Nino Rota: Harp Concerto


Although famed for his film scores, Nino Rota also wrote a collection of other works that were not linked to film. His 1947 Harp Concerto is a fantastic example of Rota’s sensitive and lyrical writing as he composes for a naturally elegant instrument. The concerto is popular amongst harpists, with new recordings being launched in recent years. 


The Music

Set into three movements, Rota shines a different character light onto the soloist at every turn.

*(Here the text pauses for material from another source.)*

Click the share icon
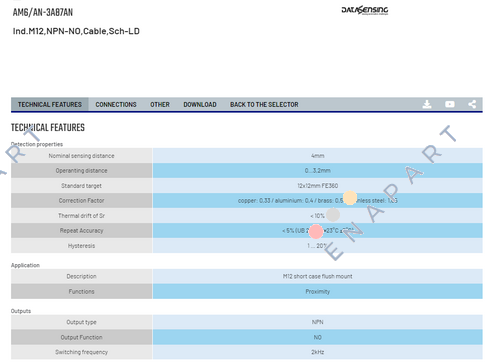This screenshot has height=362, width=500. click(472, 104)
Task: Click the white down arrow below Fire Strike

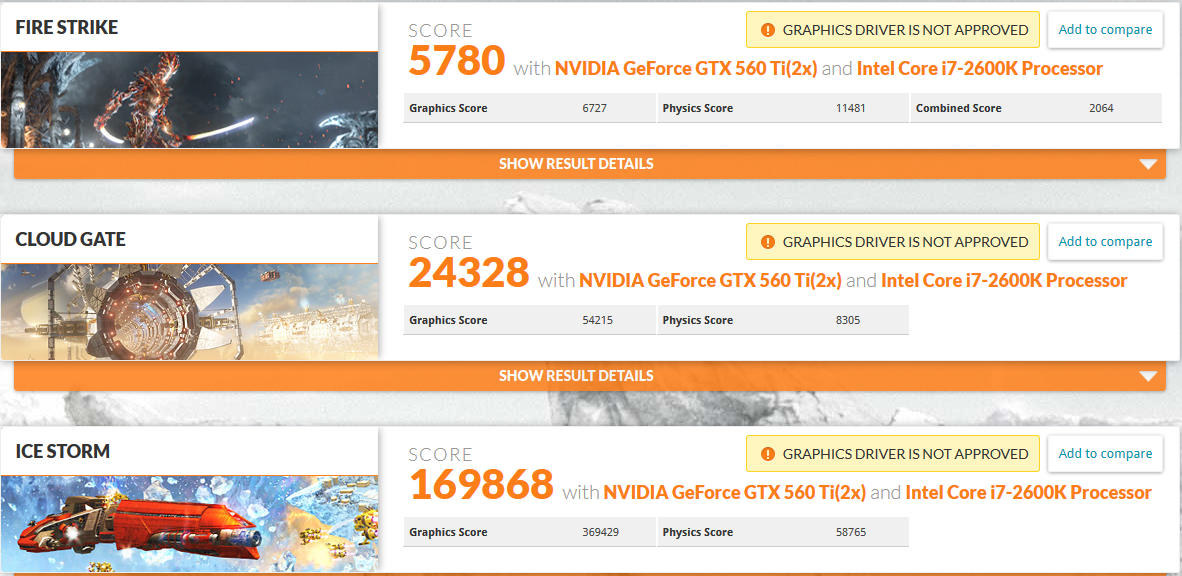Action: tap(1147, 165)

Movement I – Allegro moderato

Opening with a serene landscape, the harp leads the orchestral into this almost pastorale theme. The syncopated main theme is shadowed by the woodwind as the soloist immerses into the orchestra. The 2-3 theme is the main melodic kernel for this movement, with it being represented by most sections of the orchestra at least once. The exciting twists and turns keeps the music agile and exciting whilst the harp decorates above. Lots of call and response passages play out in this movement, which keeps the communication between the soloist and the orchestra intricate and agile. The sparkling harp sits at the forefront of the movement, with fast runs and quick glissandi shining across the orchestra. After a quick reprise of the theme, the movement concludes quietly.


Movement II – Andante

The slow middle movement is lyrical and opens with a broad string theme. The harp sits in the middle of the texture here as the music ripples across the orchestra. The sparkling middle section sees the harp move to the top of the texture as it reaches new heights in its range. After a solemn trumpet solo, the movement concludes quietly. 


Movement III – Allegro

The quick finale movement opens with a string theme played in unison. The quick interval changes paired with the changing time signatures creates a chaotic atmosphere. The intricate interplay between the harp and orchestra reaches new complexities in this movement as the two voices bounce off of each other effectively. The tempo drives forward as the lower strings keep the bassline chugging. The solo trumpet rears its head once more as the harp slips back into the middle of the mix. A virtuosic harp cadenza ensues as the soloist shows off the capabilities of the instrument. This leads into the peppy coda which sees the concerto conclude with a cheeky woodwind flourish. 


Ⓒ Alex Burns 

Happy Reading!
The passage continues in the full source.